些惱怒。他沉聲道: “那多先生,你倒是很有專業精神,不過懷疑我的身份好像太多餘了。你明天可以再打電話去問,但我奉勸你不用浪費時間,我從來沒有騙你什麼。”

“沒有,沒有。”我連忙解釋, “我只隨便說說的,你別在意。”我生怕他生起氣來把氣氛鬧僵就不好收拾了。

不料阮修文又問道: “你好像工作特別賣力嘛,我到了這裡還沒有其他記者找過我,才過幾天你就已經找過我好幾趟了。”

“呵呵……我也不是那麼賣力的。”我竭力降低阮修文對我的警惕,笑道, “不過我覺得自由考古學家比較難得,覺得你很了不起,很想多和你聊聊瞭解一下。一定是耽誤了你不少時間,真是不好意思。”

阮修文聽了表情稍稍緩和了一些。畢竟千穿萬穿馬屁不穿,大家族的子弟也不例外。我決定乘勝追擊,要顯出我一無所知的樣子來讓他自我感覺愈加良好些,以此逗引他說更多的話,才有機會讓他露出馬腳。我靈機一動,想到找一個無稽的話題來轉移他的視線。

“我有個朋友是寫童話的,他也不知道怎麼回事,最近突發奇想,”我隨口胡謅道, “說是要寫篇童話,想要虛構一個有關這個遺址與什麼海底人的故事,非纏著要我來採訪,給他提供真實題材……”我還沒說完,沒想到的是阮修文聽到一半似乎全身震了一下,眼鏡都從鼻樑上滑下了一半,神情大變。我意識到我說的海底人出了問題,一時沒敢再說下去。

“這個幻想倒是蠻……蠻有意思。”阮修文勉強扶了扶眼鏡, “但你身為一個記者,應該記錄事實不是嗎?為了這種問題來採訪,那不是胡鬧嗎?”

“不是,我只是……”

“我對你挺失望的,那多先生。今天就到這裡吧。我知道的全對你說了,我還有工作要做,您請回吧。”阮修文說著站起身來,一臉堅決。

“大家相識一場我還是奉勸你一句:記者先生,現實一點。你的職業應該不允許你進行各種各樣的幻想,那是對社會的不負責任。”臨走時阮修文又毫不客氣地警告我。

我沒想到他對海底人竟然有這麼大反應,這無疑說明海底人與這次考古並非毫無關係。這樣一來又回到了起點,海底人、貓、蟑螂、遺址。而現在又多了一樣:蚯蚓。雖然沒有從阮修文口中套出什麼有用的線索,但還是有一定收穫。但阮修文恐怕不會再給我任何機會接近他了。我從賓館出來細細思索。
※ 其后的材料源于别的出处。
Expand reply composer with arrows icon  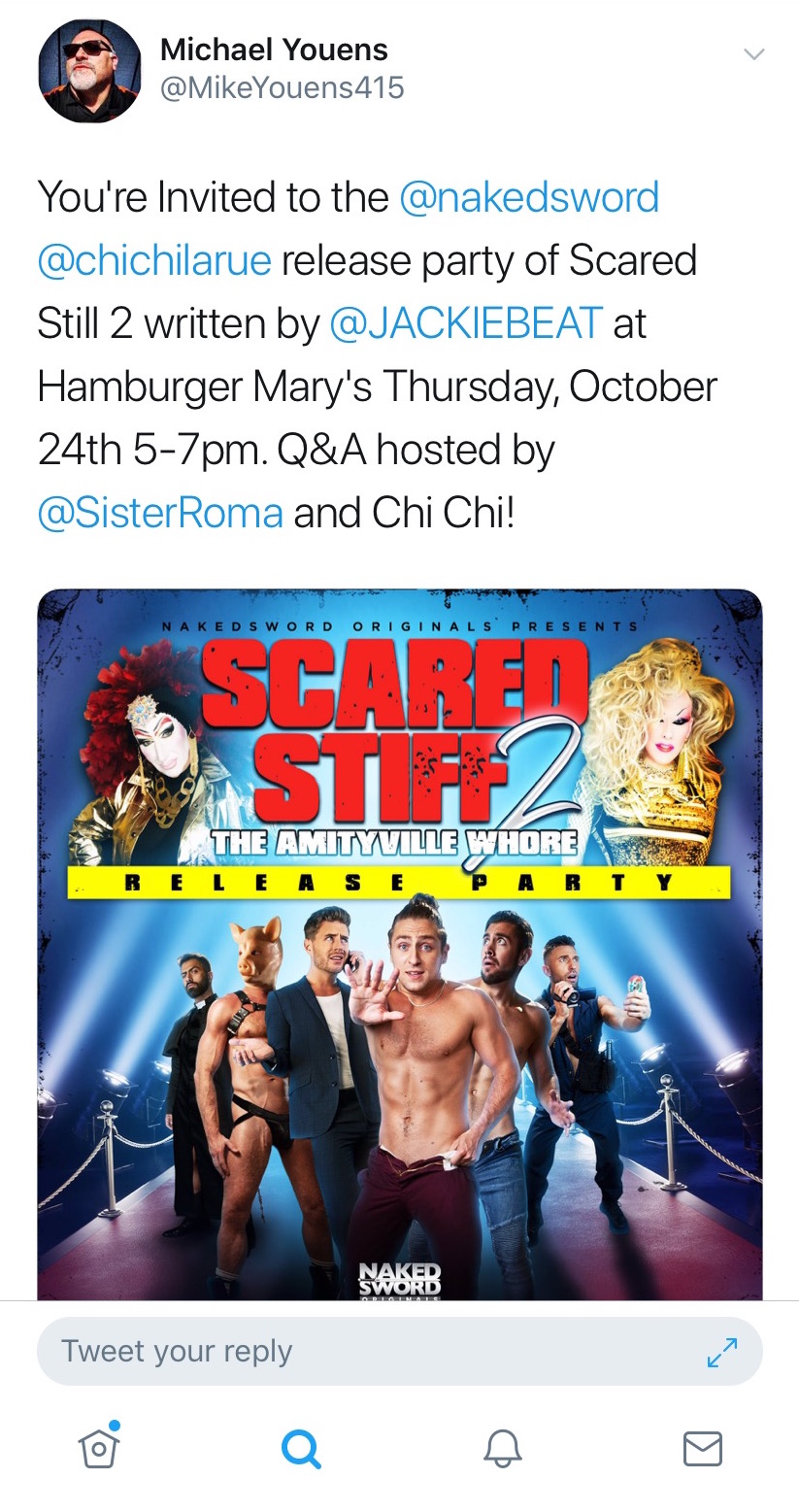click(722, 1352)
晚上回到家裡,我重新畫了一張線索圖表來理清思路。和這次事件的相關線索如下:

描的變異(軟骨)。

蟑螂的變異(不死)。

魚的變異(鑽沙)。

這些變異的假定藍本——蚯蚓。

海底人的存在。這一點已經從阮修文那裡得到了證實。

蘇迎是海底人的可能。既然我一開始瞭解到海底人的訊息來源是蘇迎,而訊息得到證實,使我不得不重新考慮蘇迎的問題。她所說的話真假尚未得知,可能性不能完全排除。暫時無法得知是否蘇迎與事件有直接關係。

事件的中心:志丹苑元代水關建築考古。我現在可以相信,整件事因此而起,這一點現在已經毫無疑問。

當然還有披著自由考古專家外衣的阮修文。他代表X機構在事件中的作用。肯定我得出的那個可能性相當大的假設:蚯蚓是變異的藍本。於是用箭頭將貓、蟑螂和魚一一指向蚯蚓,表明變異藍本。然而考古遺址、海底人等等又似乎毫無聯絡。這等於無法瞭解事件的本質。

至此我可以肯定,這是我迄今為止碰到的最最棘手的事件,有著最多看似無關的紛亂線索。我要把它們全都串聯起來,簡直是不可能的任務。

在束手無策之際,我決定拋開一般正常的思維方式,進行大膽的推理。這也是小說中類似福爾摩斯使用的推理方法,先進行大膽假設,然後再逐一排除其他可能,所謂的不可能的假設往往到最後卻會被證實。

首先三種生物都以蚯蚓為藍本變異,變異需要能量,也就是需要某種力量的驅使。我假設這股力量來自志丹苑遺址。

然後另一邊,相似地,在海底人的詞條旁邊我拉出一條箭頭,標上變異。那麼箭頭的另一端可以補上的,就是——人。

海底人以人為藍本變異。簡單地說就是海底人變為人。同樣地,提供能量的就是志丹苑遺址。我記得蘇迎曾說過志丹苑是海底人變成人的地方,這與我現在的想法不謀而合。